FILE PHOTO – The logo of Nissan Motor Co. is displayed at the 44th Tokyo Motor Show in Tokyo, Japan on November 2, 2015. REUTERS / Issei Kato / File Photo

The issue has tarnished the Nissan brand in its country, as well as a data tampering scandal at compatriot Kobe Steel Ltd. 5406.T, raised questions about compliance and quality control among Japanese manufacturers.

The country’s second-largest automaker has said it will halt production of domestic market vehicles at its six Japanese assembly plants in order to consolidate their inspection chains to comply with the country’s transport ministry requirements.

Nissan produced around 79,300 passenger and utility vehicles in Japan in August. About 27,600 of them were manufactured for the domestic market, which represents about 6 percent of its global production.

The automaker admitted that uncertified technicians performed final checks for domestic market models because some inspection steps were transferred to other inspection lines, in violation of ministry rules.

Checks by uncertified inspectors continued even after Nissan said it tightened control over its inspection processes when the issue was first revealed late last month.

“Our emergency measures were not enough. We couldn’t change our bad habits, ”CEO Hiroto Saikawa said during a briefing at his headquarters.

He added that it appeared that the focus on increasing the efficiency of the inspection process had contributed to the problem, while poor communication between plant managers and foremen may also have been a problem. postman.

The misconduct has already forced Nissan to recall the 1.2 million new passenger cars sold in Japan over the past three years for re-inspection.

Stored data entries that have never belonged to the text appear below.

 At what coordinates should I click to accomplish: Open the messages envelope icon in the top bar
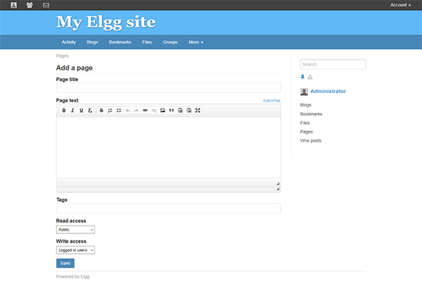[46, 5]
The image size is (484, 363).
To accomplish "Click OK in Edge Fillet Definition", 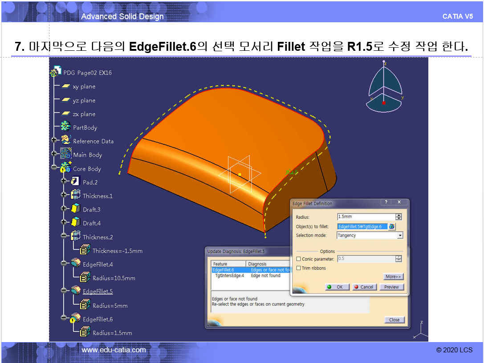I will coord(337,287).
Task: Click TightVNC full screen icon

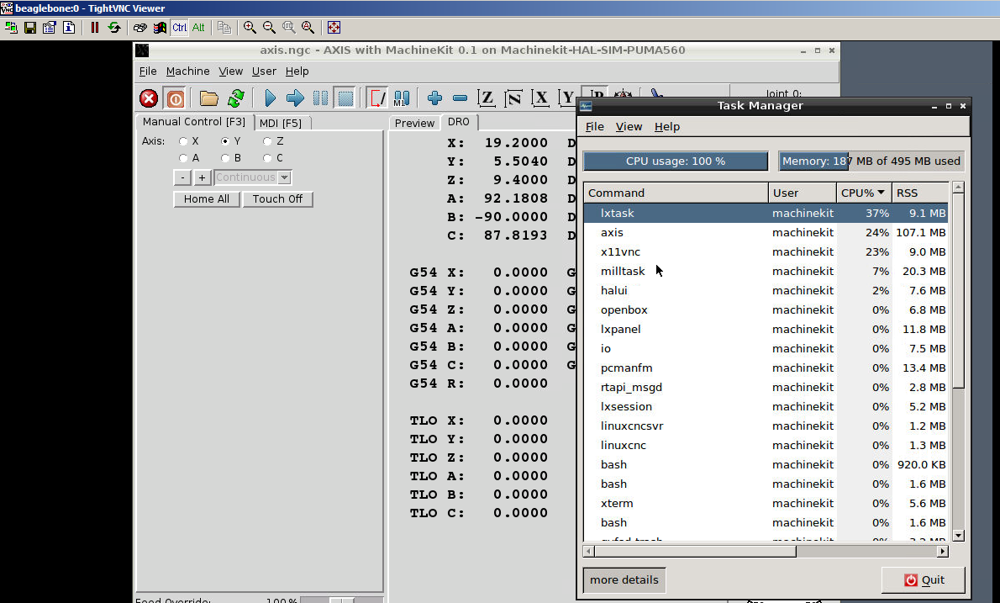Action: click(334, 27)
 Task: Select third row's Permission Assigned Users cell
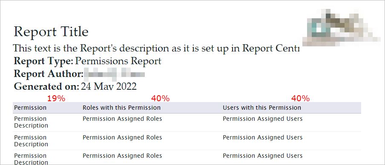tap(263, 156)
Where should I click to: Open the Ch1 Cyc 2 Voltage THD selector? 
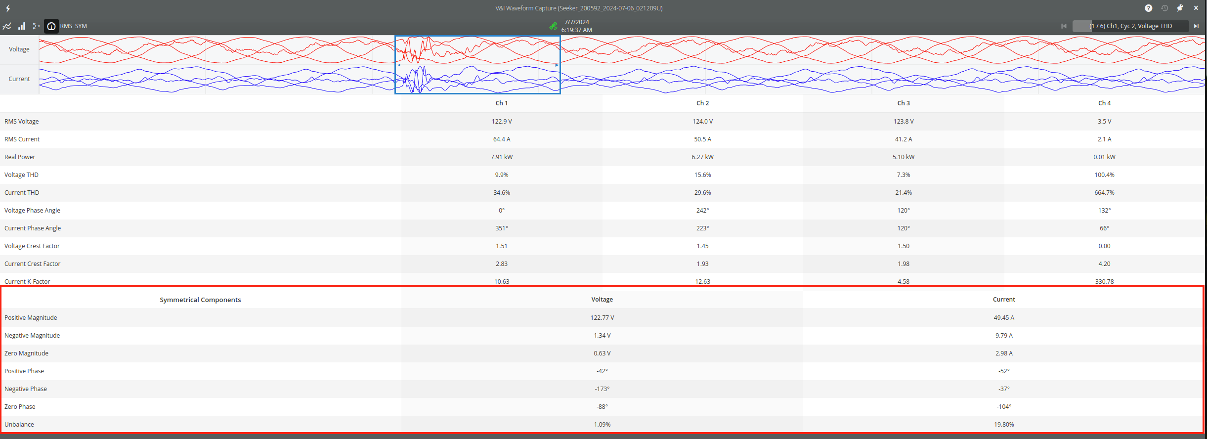pos(1130,26)
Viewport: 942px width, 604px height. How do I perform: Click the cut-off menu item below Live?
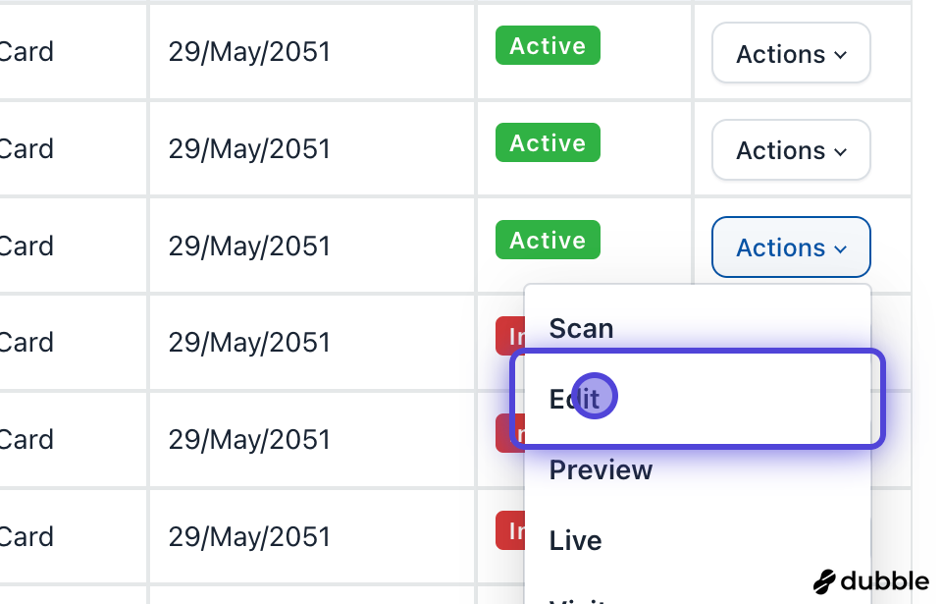coord(579,597)
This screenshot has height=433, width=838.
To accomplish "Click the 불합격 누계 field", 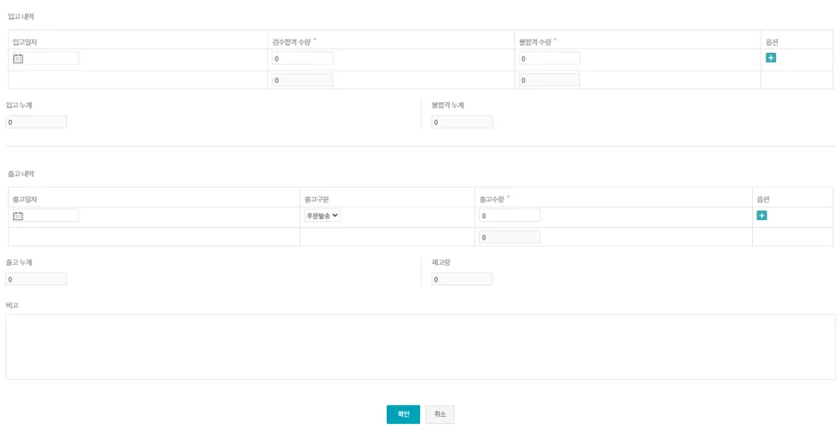I will 462,122.
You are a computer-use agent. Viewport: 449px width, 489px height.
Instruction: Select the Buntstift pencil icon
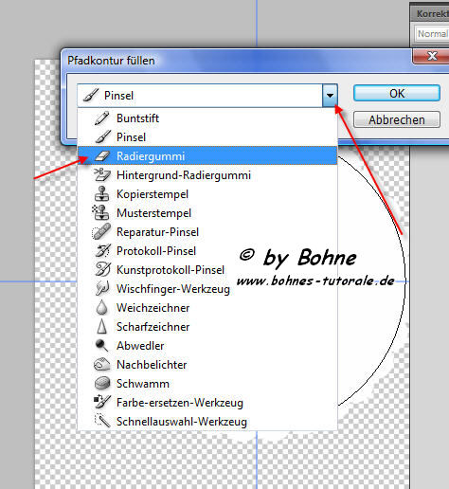point(101,118)
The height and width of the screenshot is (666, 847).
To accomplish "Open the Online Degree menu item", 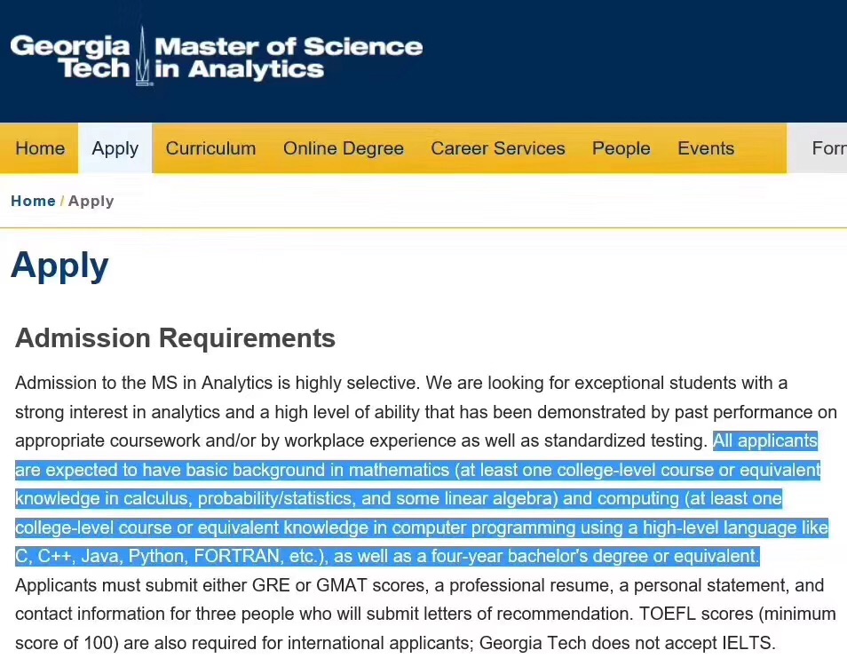I will click(344, 148).
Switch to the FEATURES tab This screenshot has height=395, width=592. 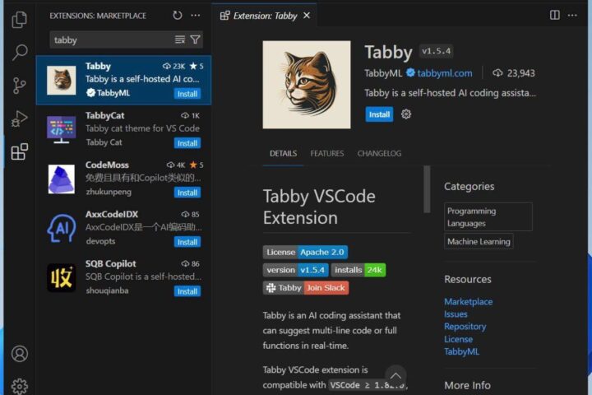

The company said on Thursday that around 34,000 more cars would be re-inspected, likely increasing the recall by around 4,000 units.

Japan’s Transportation Ministry said this month that it discovered that uncertified technicians at factories producing Nissan vehicles were using the stamps of certified technicians to sign final vehicle inspections, in violation of ministry guidelines.

Nissan will continue to produce vehicles for export to Japan, including its Rogue SUV crossover and the battery-electric Leaf, as the certification process for final inspections does not apply to vehicles shipped overseas.

At 14:15 GMT, shares in Renault, partner of the Nissan alliance RENA.PA were down 2.3% to 84.36 euros.

While Nissan has said the misconduct has no impact on the quality of its vehicles, it has raised questions about compliance with the rules at its production plants, while highlighting compliance issues among Japanese automakers.

Kobe Steel, Japan’s third-largest steelmaker, admitted this month to tampering with specifications for the strength and durability of aluminum, copper and steel products, a fault that can date back more than 10 years.